*Opdracht A*.
Noem de achternamen van alle personen die in de tekst over private equity aan het woord komen of bij naam worden genoemd.
*Opdracht B*.
Beantwoord met behulp van de tekst over private equity de volgende vragen:
(i) Welke functie wordt door private equity-partijen het meest gevraagd?
(ii) Waar werd Van Berkel aangesproken door een oude kennis?
(iii) Waartoe kan de grote hoeveelheid geld in private equity volgens Van Berkel leiden?
*Opdracht C*.
Schrijf een vervolg op de tekst over private equity, te beginnen na de laatste zin.

*Leestekst*.
* * *

Ingenieurs met financiële kennis

Maar ondanks die onzekerheid is de sector steeds meer in trek bij werknemers. “We zijn de afgelopen tien jaar veel populairder geworden, Waterland ontvangt nu zelfs vrij veel open sollicitaties”, vertelt Thielen. Slechts een beperkt percentage van de sollicitanten komt in aanmerking voor een baan: wanneer succes en falen zo dichtbij elkaar liggen vergt dat veel van mensen. Thielen: “We brengen ondernemingen in verandering, wat het werken hier tot een constant onzeker speelveld maakt. Daar moet je tegen kunnen.” Investment managers worden door private equity-partijen het meest gevraagd. Vaak zijn dit ingenieurs met een bèta-achtergrond die financiële kennis en ervaring hebben opgedaan. Samplonius: “Technische jongens die in Delft hebben gestudeerd bijvoorbeeld. Zij hebben een bredere belangstelling dan alleen financiering en zijn vaak geïnteresseerd in de ondernemende en vrije cultuur van de private equity-branche.” Ook Van Berkel van Michael Page ziet dat het sterk ondernemende, resultaatgerichte karakter van private equity een bepaald type mensen trekt. “Je moet met scherpe targets en onder grote stress kunnen werken, zonder op analytisch gebied te verslappen. Dat is maar weinigen gegeven.” Zelf ondervond Van Berkel de dynamiek van de private equity-sector onlangs aan den lijve. In een café op de Zuidas werd hij aangesproken door een oude kennis die partner was bij een private equity-onderneming. “Hij vroeg me of ik geen algemeen directeur wist voor één van hun deelnemingen. Op zo’n informele manier een opdracht krijgen tekent de sector, het kan snel beklonken zijn.”

Betrokkenheid stimuleren

Beursgenoteerde bedrijven vragen zich ondertussen af hoe om te gaan met de toenemende populariteit van private equity. “Investeer gericht in mensen”, adviseert Van Berkel. “Werknemers willen vooral serieus worden genomen en met plezier naar hun werk gaan. Kijk samen met hen waar ze concreet behoefte aan hebben en vergroot zo hun employability, zonder hun uitgebreide persoonlijke ontwikkelplannen op te dringen. Een hoger salaris is niet alles, maar aandelen- en optieregelingen kunnen mensen wel prikkelen en betrokkenheid stimuleren.” Van der Schoot van Boer & Croon denkt dat een grotere mate van vrijheid en een andere samenwerking met de raad van commissarissen ook mensen kan behouden. Blijven de economische omstandigheden de komende tijd hetzelfde, dan zal private equity in ieder geval een grote rol blijven spelen, denken hij en Samplonius. Maar Van Berkel meent dat het juist ook de andere kant op kan gaan. “Er gaat nu zoveel geld in private equity om, dat dat ertoe kan leiden dat ze te veel gaan betalen voor overnames. Daardoor worden doelstellingen hoger en zal er zeer hard en onder nog meer druk gewerkt moeten worden. Dat kan mensen afschrikken en een beperkende werking hebben voor de toekomst.”

* * *

*Getoonde gegevens*.
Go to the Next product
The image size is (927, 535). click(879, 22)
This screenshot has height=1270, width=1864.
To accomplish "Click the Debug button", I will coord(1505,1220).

* * *

*Antwoord A*.
Thielen, Samplonius, Van Berkel, Van der Schoot

*Antwoord B*.
(i) Investment managers.
(ii) In een café op de Zuidas.
(iii) Dat private equity-partijen te veel gaan betalen voor overnames.

*Antwoord C*.
slechte investeringen

Waarom het hebben van veel geld zou betekenen dat private equity slechte investeringen gaat doen begrijpt Thielen niet. “Er werken verstandige mensen in de branche, die investeren op basis van rendementen, niet omdat zij van hun geld af willen.” Hij denkt ook dat de economie voorlopig nog voldoende private equity-geld kan absorberen. “Er is in de kapitalistische markteconomie nog veel behoefte aan het geld van durfinvesteerders.” In het buitenland waar private equity al langer een grote rol speelt, denken ze dat Nederland nog moet wennen. Edwin Verspui, als directeur van executive search-bureau Verspui Associates werkzaam in Londen: “Het vele geld dat in de sector omgaat en het ongrijpbare karakter zorgt in Nederland nu nog voor een ongemakkelijk gevoel bij andere bedrijven. In Engeland, waar private equity al veel langer een rol speelt, is dat niet het geval. Ik denk dat de rust vanzelf terugkeert.”